→ **Your task**
Pull every line that holds the word "Rejoindre" from the entries.

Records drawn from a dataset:
+++++

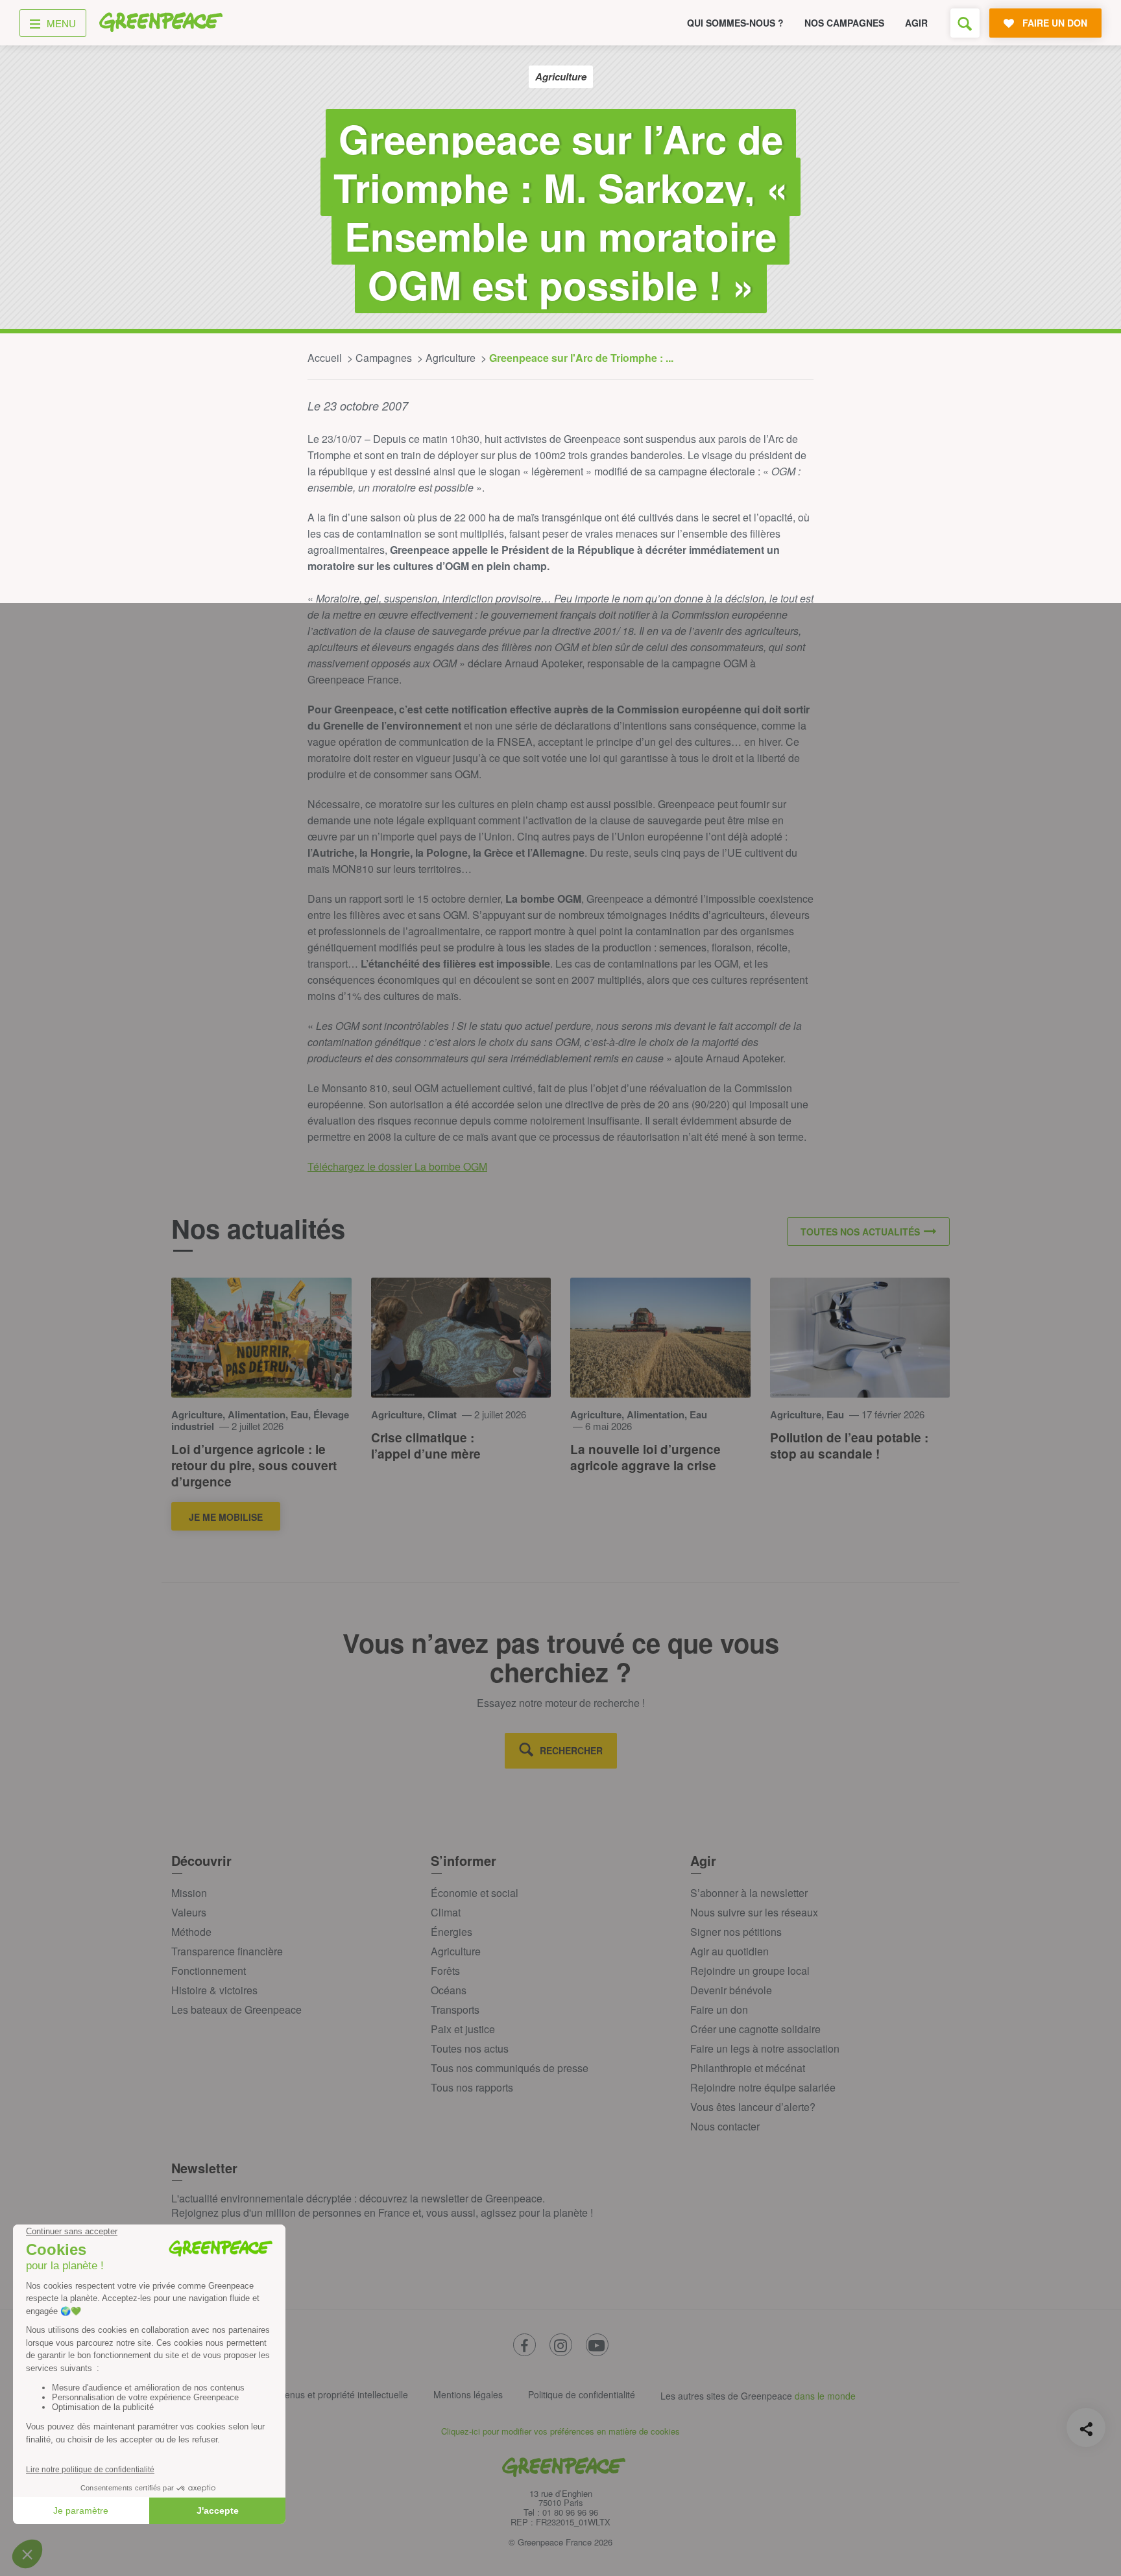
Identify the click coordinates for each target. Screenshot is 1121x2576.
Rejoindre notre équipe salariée (763, 2087)
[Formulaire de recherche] (965, 23)
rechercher (571, 1750)
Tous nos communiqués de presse (509, 2067)
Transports (455, 2009)
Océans (448, 1990)
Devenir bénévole (731, 1990)
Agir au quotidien (729, 1951)
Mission (189, 1892)
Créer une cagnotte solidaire (755, 2028)
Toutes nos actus (470, 2048)
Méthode (191, 1931)
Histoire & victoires (214, 1990)
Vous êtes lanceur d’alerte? (752, 2106)
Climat (446, 1912)
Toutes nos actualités (860, 1231)
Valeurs (188, 1912)
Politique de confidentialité (581, 2394)
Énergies (451, 1931)
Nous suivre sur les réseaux (754, 1912)
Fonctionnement (208, 1970)
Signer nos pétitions (736, 1931)
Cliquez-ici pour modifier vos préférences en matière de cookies (560, 2431)
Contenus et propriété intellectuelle (336, 2394)
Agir (916, 22)
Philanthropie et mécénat (747, 2067)
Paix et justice (463, 2028)
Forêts (445, 1970)
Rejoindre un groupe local (750, 1970)
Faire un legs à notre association (764, 2048)
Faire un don (719, 2009)
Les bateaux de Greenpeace (236, 2009)
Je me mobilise (226, 1516)
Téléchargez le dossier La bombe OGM (397, 1166)
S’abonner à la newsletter (749, 1892)
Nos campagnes (844, 22)
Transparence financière (227, 1951)
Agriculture (456, 1951)
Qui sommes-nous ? (735, 22)
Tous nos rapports (472, 2087)
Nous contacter (725, 2126)
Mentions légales (468, 2394)
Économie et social (474, 1892)
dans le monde (825, 2395)
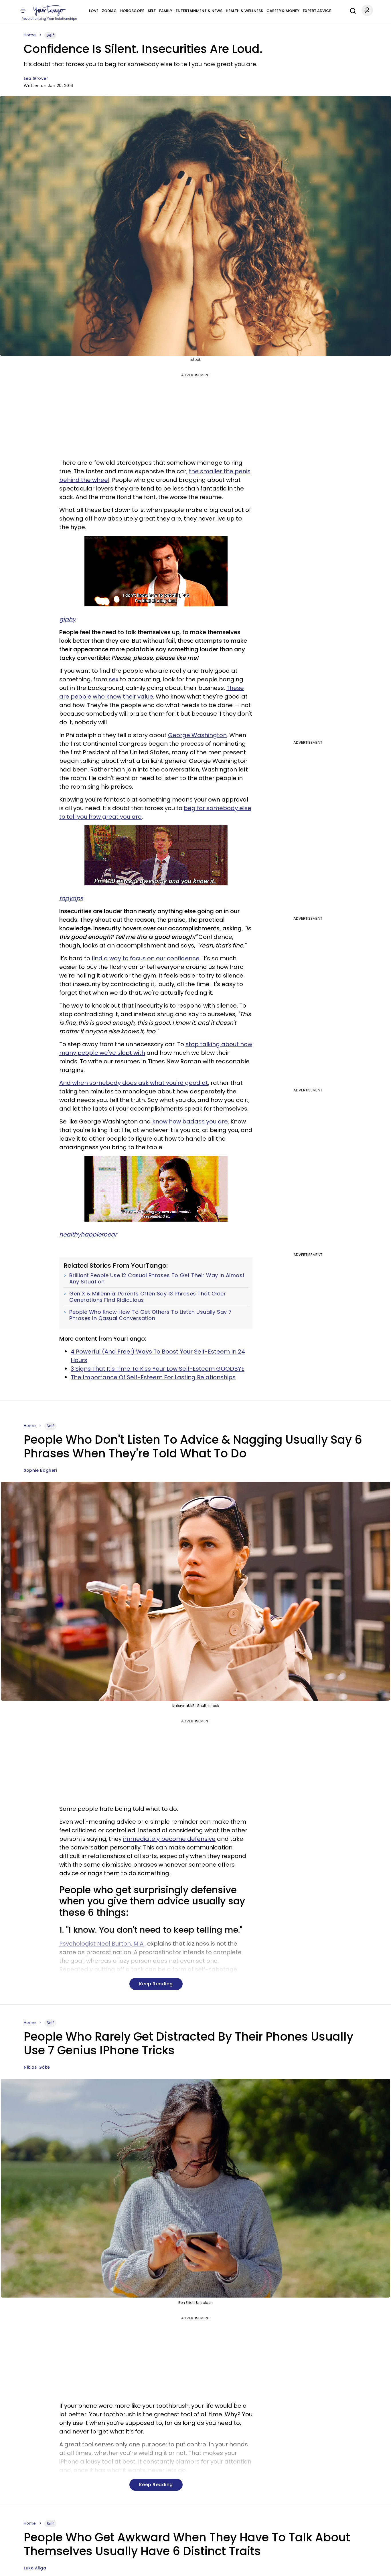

+++++

→ **Solution for this exercise**
Rejoindre notre équipe salariée (763, 2087)
Rejoindre un groupe local (750, 1970)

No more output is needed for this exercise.